14 cities host 68 teams in March Madness each year.
Dayton, Ohio has hosted the “First Four” for 20 years, earning $66M in additional revenue from 2001 to 2016.
Meanwhile, Houston saw $300M in revenue directly attributed to hosting the Final Four in 2016, and Phoenix saw an additional $325M in 2017.
Hosting games, especially the Final Four, pays well. Because of this, the NCAA has a strict selection process.
According to NCAA guidelines, the primary criteria in evaluating the sites are:
quality and availability of the facility
attendance history and potential
and operating costs
In addition, greater consideration may be given to sites with the highest frequency of daily airline arrivals and departures.
The grand prize of a $300M pay day is still worth the hassle though.
The NCAA gets paid. The networks get paid. The advertisers get paid. The cities get paid.
But What About the Players?
2022 is the first year that NIL is allowed during March Madness.
For those unfamiliar, NIL, or Name, Image, & Likeness, was a new set of rules passed by the NCAA last summer that allows for college athletes to profit from their… name, image, and likeness. Before the new NIL rules, players were not eligible to receive compensation outside of scholarships and living expense stipends.
For the first time ever, players can cash in on their market values while still being college students.
Leading up to the tournament — we have seen several cool collabs:
Paolo Banchero and Chet Holgrem signed a deal with Yahoo Sports to promote their best bracket contest.

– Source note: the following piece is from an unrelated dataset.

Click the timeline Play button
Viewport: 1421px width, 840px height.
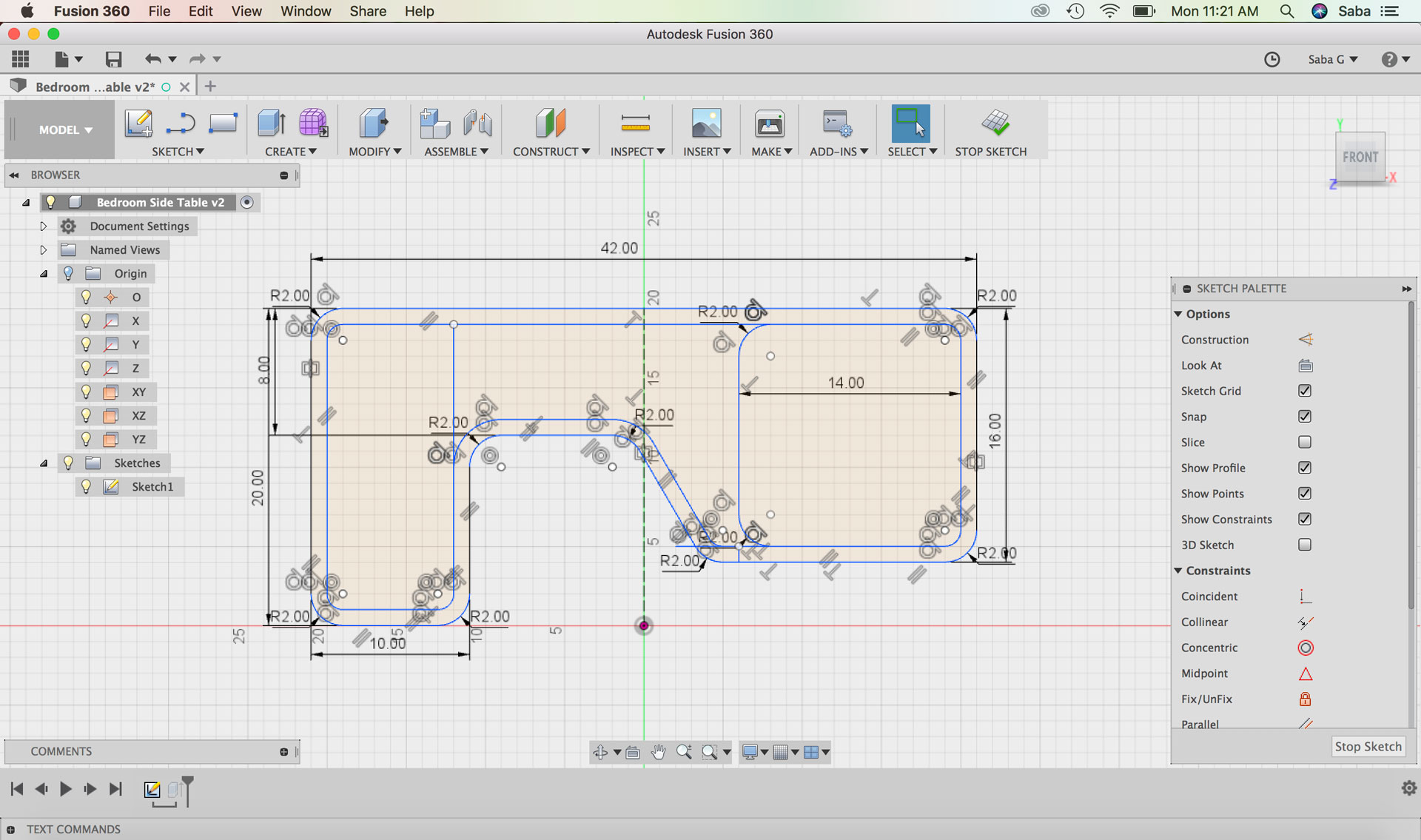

Drew Timme inked a partnership with Dollar Shave Club behind their “chin-fluencer” campaign.
Outback Steakhouse found duos around the country that will be playing in the NCAA tournament for both men’s and women’s basketball:
Duke University – Trevor Keels and Lexi Gordon
University of North Carolina – Caleb Love and Deja Kelly
University of Michigan – Hunter Dickinson and Naz Hillmon
University of Maryland – Julian Reese and Angel Reese
Villanova University – Collin Gillespie and Maddy Siegrist
Arizona State University – Marcus Bagley and Jade Loville
And I’m sure more deals will be released as teams/players make deep runs in the tournament.
Ads vs NIL
As we mentioned earlier, CBS and Turner Sports currently have an $8.8B extension with the NCAA for the rights to broadcast March Madness through 2032.
This year, CBS and Turner lined up more than 140 advertisers, including more than 35 new advertisers, across linear, digital and social platforms.

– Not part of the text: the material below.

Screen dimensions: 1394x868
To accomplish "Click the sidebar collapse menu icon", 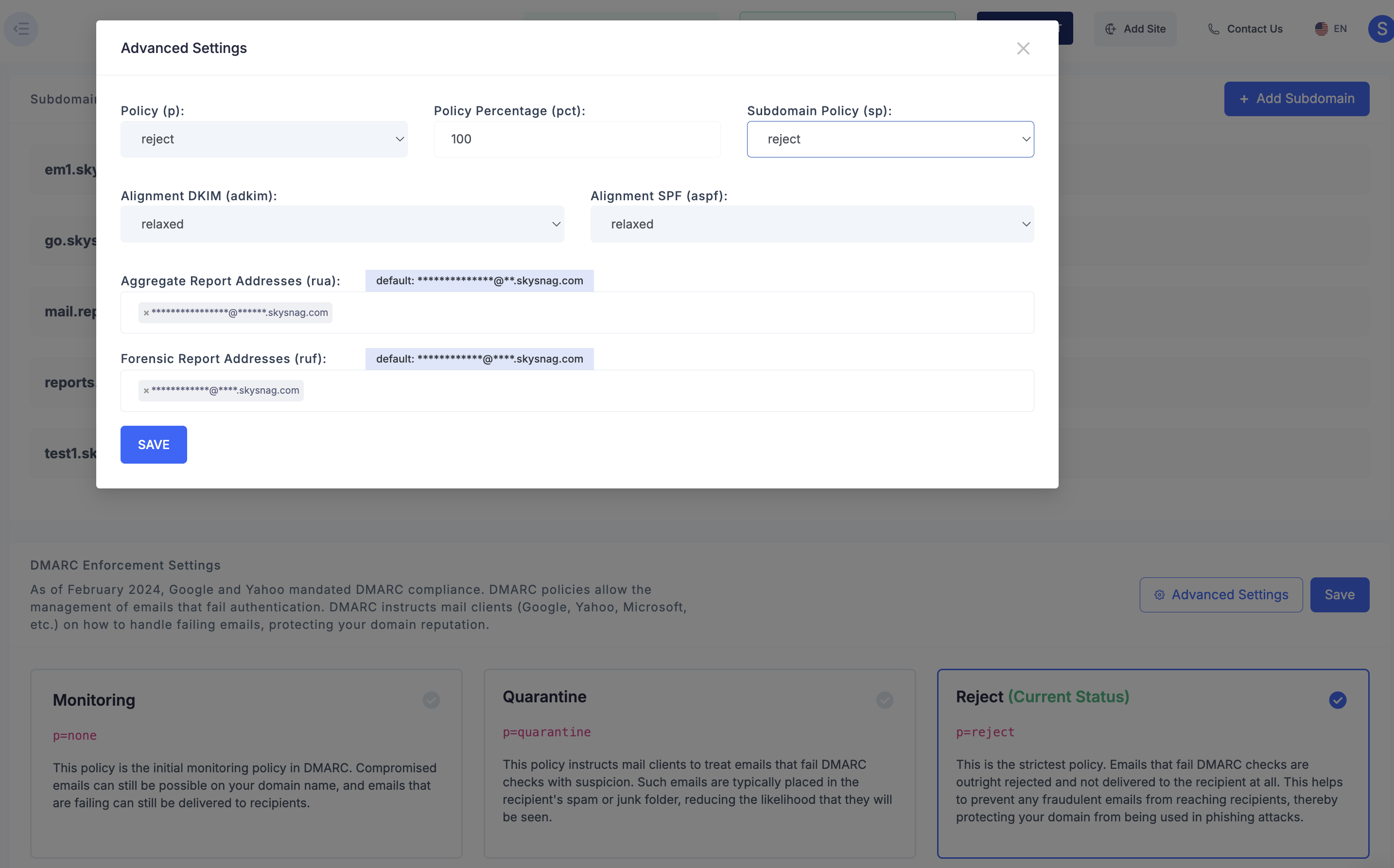I will (21, 28).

CBS and Turner Sports jointly operate and manage their corporate champions advertising program, which brings in over 60% of advertising revenue for the tournament. Participating partners are allowed to advertise across all 90 NCAA championships.
What’s Better: Direct NIL Deals or TV Ads?

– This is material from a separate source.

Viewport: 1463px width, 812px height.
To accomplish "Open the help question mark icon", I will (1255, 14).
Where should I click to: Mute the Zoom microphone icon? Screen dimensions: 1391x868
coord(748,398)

Brands have three advertising options this year:
Traditional TV/Digital Ads
TV/Digital Ads with NIL Deals
NIL deals through just social media
In years past, the only option was to run traditional TV/Digital Ads.
However, NIL rules changed the advertising game in 2022.
This year there are two new options for brands — they can sign athletes to be featured in their TV/Digital Ads, or they can skip paying CBS/Turner altogether and instead sign NIL deals with athletes who will push out the messages on their social media accounts.
Which of these options will perform better?
Pay CBS $2M for a 30 second ad slot on TV
Pay 20 basketball players $100k to promote the brand on social media 2 times a week during March Madness
Jack and I both think option 2 would return a much higher ROI.
2022 will be an important trial run of testing for many major brands. Come the 2023 NCAA Tournament, we’ll see refined marketing strategies.
Thanks to March Madness, the NCAA is one of the richest “nonprofits” in the world.
For decades, the wealth was shared between the NCAA, its member institutions, and host cities — while players were hung out to dry.
However, new NIL rules have given athletes a chance to capitalize on their skills while they are playing.
March Madness is only getting bigger, and there is no telling how much money will be made and what value will be unlocked as this tournament continues to evolve.
I hope you enjoyed this article (and maybe learned a thing or two).
Good luck with your bracket this year! And remember to focus on picking the Final Four correct, not the Round of 64.